>> begin PASSAGE TO READ

Applying these equations to the energy load data set being studied, the forecasted output values can be calculated from the input values and the weights associated to those values.
In accordance with aspects of the present invention, it is proposed to use a robust kind of training pattern in an exemplary embodiment of “learning” the best weights and bias values. In particular, it is proposed to use a dynamic, “walk forward” type of training routine, as shown in FIG. 6, as an exemplary way of using multiple sets of training information as discussed above. Referring to FIG. 6, this routine includes a type of sliding window training pattern, where each window uses a different section of the time series as the training set, followed by the testing set. This process begins by dividing the complete time series into series of overlapping training-testing sets, shown as overlapping sets A, B, C and D in FIG. 6. A single validation set is included at the end of the testing portion of set D. The training process is performed on each one of the separate overlapping sets in turn, starting with set A and progressing through set D. In this manner, an extra degree of reliability is created by performing the same modeling four separate times, where the four results are then averaged together to create the final result.
In artificial neural networks, there is a need to normalize the training set, since the output range of the neuron cell activation function is either [0,1] or [−1,1], depending on the particular function being used. In an exemplary embodiment, the training set and testing set are normalized at the same time in order to create the most accurate results, particularly when using a sliding window training pattern. The predicted time series embodying the actual values of the original series can then be recovered by performing the inverse operations used to perform the normalized scaling in the first instance.
The use of normalized inputs to the modeling process is also reasonable since there is no way to actually predict the exact range of the future, out-of-sample values, so the arrangement where the values are bounded by [0,1] or [−1,1] ensures that all values will remain in range.
In studying various neural network models to determine which particular model does the best job of accurately predicting future time series events associated with power plant operations (e.g., forecasting operating hours, energy load, parts replacement, etc.), different performance measures may be used to calculate the difference between the predicted values created by the artificial neural network model and the actual values.

>> end PASSAGE TO READ

→ YOUR GOAL: Continue the passage on neural network forecasting for power plant operations, beginning after its final sentence.

>> begin RAW DATA

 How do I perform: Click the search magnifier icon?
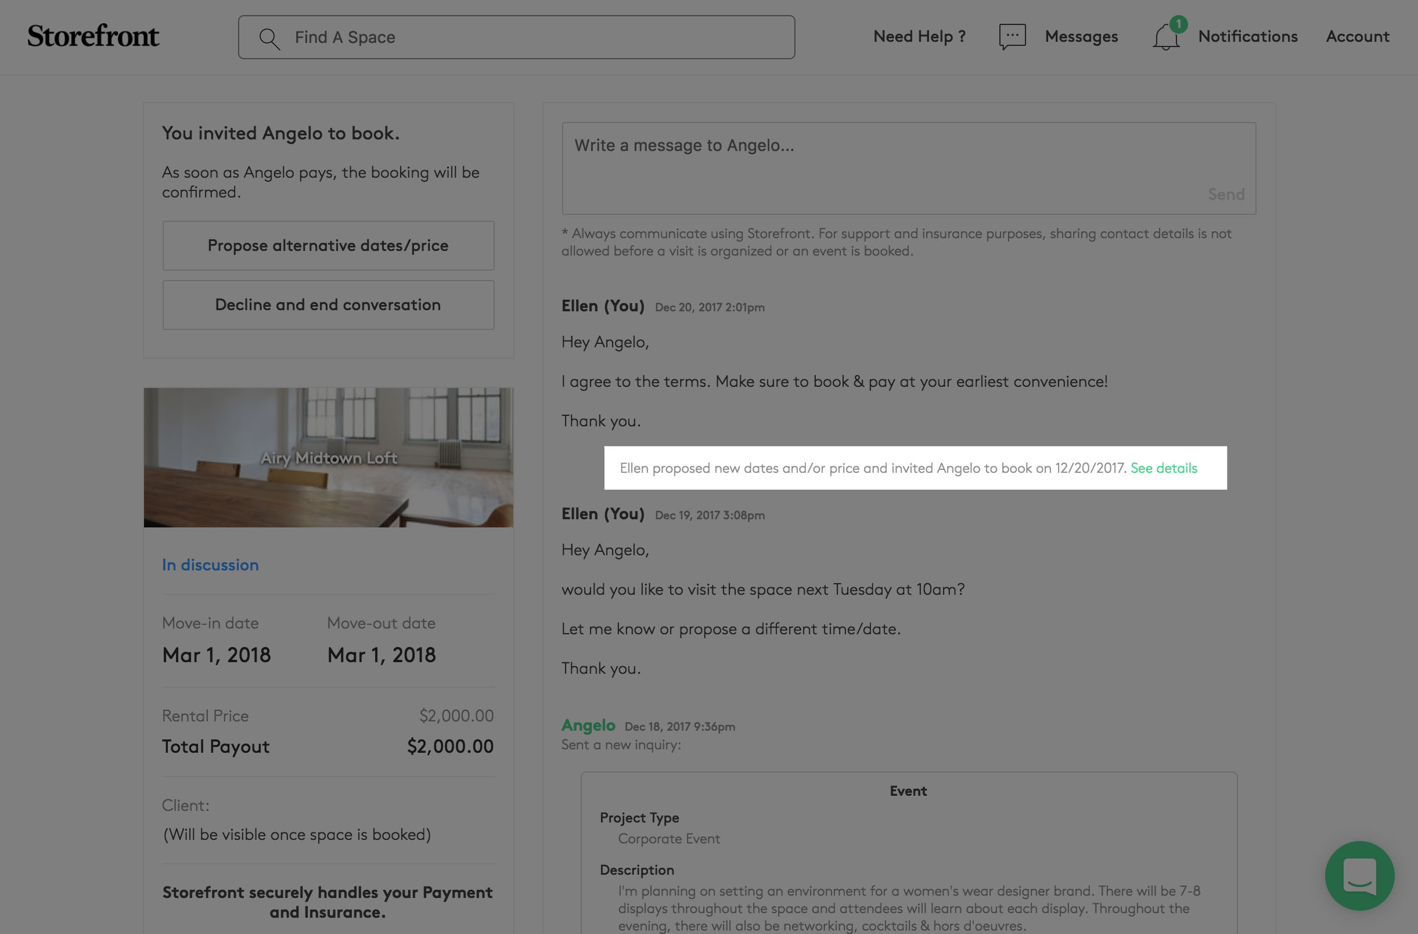point(269,38)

>> end RAW DATA

→ THE ANSWER:
Mean squared error (MSE) is usually applied to measure the discrepancy between the actual data and an estimation model, and is defined as:
$M S E = \frac{1}{n} \sum_{t = 1}^{n} {(F_{t} - A_{t})}^{2},$
where the set {A_t} is the actual data values (and all ≧0) and the set {F_t} is the estimation model (i.e., prediction) values.
The root-mean-square error (RMSE) represents the sample standard deviation of the differences between the actual values and the predicted values. The RMSE can be computed by using:
$R M S E = \sqrt{\frac{1}{n} \sum_{t = 1}^{n} {(F_{t} - A_{t})}^{2}} .$
Another measure, defined as the “mean absolute percentage error” (MAPE), is typically applied to measure the accuracy of a method for fitting time series values in statistics. In general, it is defined as a percentage, where
$M A P E = \frac{1}{n} \sum_{t = 1}^{n} \langle \frac{F_{t} - A_{t}}{A_{t}} \rangle,$
with the actual value of A_t>0. The RMSE and MAPE measures will be used in a later discussion for comparing various artificial neural network models created to predict future operating parameters of a power plant.
Recall that these various types of artificial neural networks are proposed to be used in accordance with aspects of the present invention to perform time series forecasting on various data sets associated with power plant management (e.g., operational hours, energy load, repair parts, etc.). Neural networks may be utilized to perform “single-step-ahead forecasting” or “multi-step-ahead forecasting”. The needs of time series forecasting in power plants are best served by utilizing multi-step-ahead forecasting. In this type of forecasting, there may be only a single output node (with the process looping through multiple iterations), or multiple output nodes (where the number of output nodes remains no greater than the number of forecasted steps).
The training algorithm is used to find the weights that minimize some overall error measure (such as MSE or MAPE). Hence, the network training is actually an unconstrained nonlinear minimization problem in which arc weights are iteratively modified to minimize the selected error measure. As described above in association with the flowchart of FIG. 5, one exemplary training algorithm is the “backpropagation algorithm”, which is essentially a gradient steepest descent method. That algorithm will now be described in more detail.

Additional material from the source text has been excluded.